Video: Husker baseball season comes to an end
Playing in a near-vacant Target Field, which houses more than 39,000 on a good day, head coach Darin Erstad watched a four-run lead in the eighth-inning dissipate. The Michigan State Spartans notched six runs on four hits, including a grand slam off the bat of Ryan Krill, in the bottom of the eighth, and closed the doors in the ninth, winning 9-7. Just like that, season over: There would be no trip to the Omaha-housed College World Series, played just under an hour from Hawks Field. It was oddly fitting that the game itself was microcosm for the entire season: Hot start, promise instilled, excitement bubbling, disjointed chaos, deluge without explanation.
After falling behind 2-0 in the first-inning, the Huskers responded in the second, getting a run to even it. In the fifth-inning, the team got six runs on four hits.

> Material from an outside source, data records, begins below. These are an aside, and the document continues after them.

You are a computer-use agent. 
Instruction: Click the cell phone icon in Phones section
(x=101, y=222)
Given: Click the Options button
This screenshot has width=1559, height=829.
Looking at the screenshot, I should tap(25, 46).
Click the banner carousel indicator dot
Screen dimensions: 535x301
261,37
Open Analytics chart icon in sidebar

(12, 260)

Kyle Kubat allowed three earned runs on eight hits in five innings of work on the mound. Ben Miller walked two batters and allowed four earned runs without producing an out.
There’s a reason why the Huskers haven’t made it to the College World Series since Mike Anderson brought them to it in 2005. Mostly it has to do with ballooned expectations turned to perennial slip-down-the-stretch finishes. Few would argue that Erstad, who has coached the program since 2012, isn’t doing his part. But getting bounced in the first two games of the conference tournament was a far cry from the team’s sweep of the Texas Longhorns in March, a time when expectations began to soar and the team ostensibly hit its stride.
Erstad’s club finished with No. 19 in team earned run average (3.00), but No. 173 in team batting average (.276). The Huskers lost their last six games of the season, and seven of their last 10, finishing with an overall record of 34-23 (9-14 in Big Ten).